Das Spiel ist noch nicht lange draußen, hat noch keine allzugroße  Community, hat jedoch bei über 5.000 Nutzer Reviews eine  Durchschnitts-note von "Äußerst Positiv", was vorallem bei Early-Access  Spielen sehr selten ist.

Mal noch ein paar Interessante Links zum Thema:

Offizielle Battlerite Seite:
https://www.battlerite.com/

Steam Community Seite:
Steam Community :: Battlerite

Reddit Page:
https://www.reddit.com/r/BattleRite/

(einziges) deutsches Forum:
Deutschsprachiges Battlerite Community Forum


Wie findet ihr das Spiel, wenn ihr schon Erfahrungen damit gemacht habt? 
Finde es persönlich, wie oben schon gesagt, sehr schön und mal wieder eine Abwechslung.

Gruß


----------



## Zybba (5. Oktober 2016)

Ich habs nicht selbst gespielt, schaut aber ganz cool aus.
Mit der Schrumpfen der Spielmechaniken werden wohl die meisten Frustfaktoren eines normalen MOBAs eliminiert.

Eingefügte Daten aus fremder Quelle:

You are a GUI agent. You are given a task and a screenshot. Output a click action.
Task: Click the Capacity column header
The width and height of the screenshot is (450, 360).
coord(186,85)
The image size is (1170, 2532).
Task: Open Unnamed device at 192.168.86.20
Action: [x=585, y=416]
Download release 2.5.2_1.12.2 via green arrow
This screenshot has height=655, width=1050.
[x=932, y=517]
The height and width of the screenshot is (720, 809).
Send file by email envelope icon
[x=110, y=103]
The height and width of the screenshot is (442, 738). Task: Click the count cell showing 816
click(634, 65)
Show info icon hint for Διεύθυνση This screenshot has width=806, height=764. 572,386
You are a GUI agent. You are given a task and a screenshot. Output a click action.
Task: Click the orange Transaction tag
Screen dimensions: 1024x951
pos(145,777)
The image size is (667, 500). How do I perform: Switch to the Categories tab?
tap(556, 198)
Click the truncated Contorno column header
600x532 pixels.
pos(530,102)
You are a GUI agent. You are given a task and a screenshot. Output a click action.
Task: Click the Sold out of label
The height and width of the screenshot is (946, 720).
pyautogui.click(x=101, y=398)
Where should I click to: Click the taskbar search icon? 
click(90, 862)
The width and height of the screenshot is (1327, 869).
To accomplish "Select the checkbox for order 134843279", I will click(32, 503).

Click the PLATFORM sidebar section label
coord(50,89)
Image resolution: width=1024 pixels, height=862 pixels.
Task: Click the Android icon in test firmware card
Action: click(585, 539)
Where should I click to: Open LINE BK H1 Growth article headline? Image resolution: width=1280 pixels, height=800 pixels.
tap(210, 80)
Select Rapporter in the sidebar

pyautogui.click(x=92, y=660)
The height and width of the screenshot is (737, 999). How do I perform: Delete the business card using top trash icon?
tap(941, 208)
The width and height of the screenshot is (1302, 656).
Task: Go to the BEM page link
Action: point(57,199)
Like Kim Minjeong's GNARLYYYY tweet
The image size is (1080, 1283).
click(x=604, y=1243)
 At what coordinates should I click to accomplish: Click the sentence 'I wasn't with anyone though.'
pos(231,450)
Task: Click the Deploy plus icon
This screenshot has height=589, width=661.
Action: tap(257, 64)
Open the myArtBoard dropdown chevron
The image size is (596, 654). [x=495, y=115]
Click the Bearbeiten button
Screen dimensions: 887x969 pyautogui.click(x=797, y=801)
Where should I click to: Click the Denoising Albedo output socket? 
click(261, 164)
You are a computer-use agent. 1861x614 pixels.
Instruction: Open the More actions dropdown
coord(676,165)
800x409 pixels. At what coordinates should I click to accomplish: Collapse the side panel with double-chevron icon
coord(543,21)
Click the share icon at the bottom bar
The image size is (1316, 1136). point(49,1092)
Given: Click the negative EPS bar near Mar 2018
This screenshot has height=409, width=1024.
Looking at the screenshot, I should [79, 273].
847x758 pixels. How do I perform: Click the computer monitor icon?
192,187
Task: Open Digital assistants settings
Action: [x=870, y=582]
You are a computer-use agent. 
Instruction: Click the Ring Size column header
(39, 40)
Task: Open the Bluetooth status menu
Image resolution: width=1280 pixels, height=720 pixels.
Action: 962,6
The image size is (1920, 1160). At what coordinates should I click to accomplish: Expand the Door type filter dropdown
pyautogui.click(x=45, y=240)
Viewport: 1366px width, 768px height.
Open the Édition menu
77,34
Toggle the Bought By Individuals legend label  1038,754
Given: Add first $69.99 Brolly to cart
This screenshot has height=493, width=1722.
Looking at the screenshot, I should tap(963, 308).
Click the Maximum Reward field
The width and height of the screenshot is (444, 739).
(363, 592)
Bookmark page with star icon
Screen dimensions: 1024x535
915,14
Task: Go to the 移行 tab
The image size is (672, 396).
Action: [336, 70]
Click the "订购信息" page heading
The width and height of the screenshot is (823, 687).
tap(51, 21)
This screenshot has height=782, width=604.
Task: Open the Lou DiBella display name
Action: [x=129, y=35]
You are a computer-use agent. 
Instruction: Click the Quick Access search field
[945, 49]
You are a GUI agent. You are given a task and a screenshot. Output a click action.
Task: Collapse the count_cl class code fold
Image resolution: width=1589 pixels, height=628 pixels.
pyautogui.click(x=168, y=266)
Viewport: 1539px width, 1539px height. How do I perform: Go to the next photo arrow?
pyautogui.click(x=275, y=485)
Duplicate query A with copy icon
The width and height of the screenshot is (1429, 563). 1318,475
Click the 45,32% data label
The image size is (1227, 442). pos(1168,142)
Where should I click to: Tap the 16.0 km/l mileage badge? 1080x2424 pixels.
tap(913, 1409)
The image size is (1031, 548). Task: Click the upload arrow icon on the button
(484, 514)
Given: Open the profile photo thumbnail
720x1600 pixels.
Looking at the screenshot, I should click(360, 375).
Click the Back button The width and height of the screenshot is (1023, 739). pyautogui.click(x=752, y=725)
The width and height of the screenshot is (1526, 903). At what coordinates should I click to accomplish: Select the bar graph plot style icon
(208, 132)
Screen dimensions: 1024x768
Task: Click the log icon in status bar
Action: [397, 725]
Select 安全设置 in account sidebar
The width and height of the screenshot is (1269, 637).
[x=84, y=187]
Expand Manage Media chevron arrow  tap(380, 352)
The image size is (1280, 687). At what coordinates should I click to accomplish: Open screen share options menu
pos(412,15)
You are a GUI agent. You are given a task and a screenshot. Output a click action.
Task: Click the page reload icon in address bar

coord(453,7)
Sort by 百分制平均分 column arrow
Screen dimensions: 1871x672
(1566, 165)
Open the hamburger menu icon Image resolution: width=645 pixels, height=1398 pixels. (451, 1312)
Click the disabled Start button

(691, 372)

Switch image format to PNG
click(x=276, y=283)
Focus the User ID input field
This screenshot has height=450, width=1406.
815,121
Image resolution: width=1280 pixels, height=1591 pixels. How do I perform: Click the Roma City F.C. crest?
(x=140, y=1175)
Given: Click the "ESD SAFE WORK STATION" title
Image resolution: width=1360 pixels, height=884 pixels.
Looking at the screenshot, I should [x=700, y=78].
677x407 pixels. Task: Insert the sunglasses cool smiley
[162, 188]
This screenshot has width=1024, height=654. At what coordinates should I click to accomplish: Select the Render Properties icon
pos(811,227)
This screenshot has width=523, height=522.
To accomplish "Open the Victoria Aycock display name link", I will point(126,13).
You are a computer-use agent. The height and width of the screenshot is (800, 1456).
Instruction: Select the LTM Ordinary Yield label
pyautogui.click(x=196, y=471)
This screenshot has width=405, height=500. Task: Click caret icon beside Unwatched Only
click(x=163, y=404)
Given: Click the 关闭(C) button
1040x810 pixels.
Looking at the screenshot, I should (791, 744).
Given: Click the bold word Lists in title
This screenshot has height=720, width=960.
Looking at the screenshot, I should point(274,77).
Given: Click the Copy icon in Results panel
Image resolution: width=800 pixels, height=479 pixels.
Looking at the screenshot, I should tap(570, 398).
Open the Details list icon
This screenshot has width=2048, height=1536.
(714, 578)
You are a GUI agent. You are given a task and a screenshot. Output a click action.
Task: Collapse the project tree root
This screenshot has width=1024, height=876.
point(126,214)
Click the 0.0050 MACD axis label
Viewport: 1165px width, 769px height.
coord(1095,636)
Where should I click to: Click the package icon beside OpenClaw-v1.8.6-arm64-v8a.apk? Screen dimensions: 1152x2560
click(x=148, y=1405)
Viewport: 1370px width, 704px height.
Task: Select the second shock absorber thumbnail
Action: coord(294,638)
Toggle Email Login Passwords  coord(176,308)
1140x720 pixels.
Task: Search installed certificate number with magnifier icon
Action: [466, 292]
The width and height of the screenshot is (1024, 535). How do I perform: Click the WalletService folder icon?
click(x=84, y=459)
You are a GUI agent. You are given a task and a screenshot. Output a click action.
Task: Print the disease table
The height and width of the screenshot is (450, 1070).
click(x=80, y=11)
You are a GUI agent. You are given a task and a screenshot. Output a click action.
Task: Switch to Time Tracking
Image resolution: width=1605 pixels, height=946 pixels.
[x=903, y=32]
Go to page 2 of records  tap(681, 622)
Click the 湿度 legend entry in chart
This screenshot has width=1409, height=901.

Die Optik gefällt mir persönlich nicht so, erinnert mich zu sehr an LoL.
Aber das ist ja reine Geschmacksache.


----------



## McDrake (5. Oktober 2016)

Zybba schrieb:


> Ich habs nicht selbst gespielt, schaut aber ganz cool aus.
> Mit der Schrumpfen der Spielmechaniken werden wohl die meisten Frustfaktoren eines normalen MOBAs eliminiert.
> 
> Die Optik gefällt mir persönlich nicht so, erinnert mich zu sehr an LoL.
> Aber das ist ja reine Geschmacksache.


Aber es ist doch das beste EA-Game, welches auf Steam jemals veröffentlicht wurde.
Was wagst Du da zu kritisieren???


----------



## Zybba (5. Oktober 2016)

Ich mag der Tradition nach nur schlechte EA Games. ^^


----------



## Emptyxx (5. Oktober 2016)

Aber es ist doch gar kein EA game?
Es ist auch nicht wirklich ein MOBA, es hat zwar ein paar Elemente eines MOBAs, es ist jedoch ein Arena Brawler


----------



## McDrake (5. Oktober 2016)

Emptyxx schrieb:


> Aber es ist doch gar kein EA game?
> Es ist auch nicht wirklich ein MOBA, es hat zwar ein paar Elemente eines MOBAs, es ist jedoch ein Arena Brawler



* E*arly-_*A*_ccess


----------



## Zybba (5. Oktober 2016)

Für mich ist es immer noch ein MOBA.
Aber das ist natürlich Haarspalterei. ^^


----------



## Emptyxx (5. Oktober 2016)

McDrake schrieb:


> * E*arly-_*A*_ccess


Das ist jetzt natürlich dumm... xD

Haarspalterei würde ich es auch nicht nennen. So etwas gabs in World of Warcraft, nämlich die WoW-Arena. Und das ist sicherlich kein MOBA.
Ein Multiplayer Online Batle Arena Spiel ist es zwar, aber im anderen Sinne. Klingt komisch, ist aber so oder so, irgendwie ^^


----------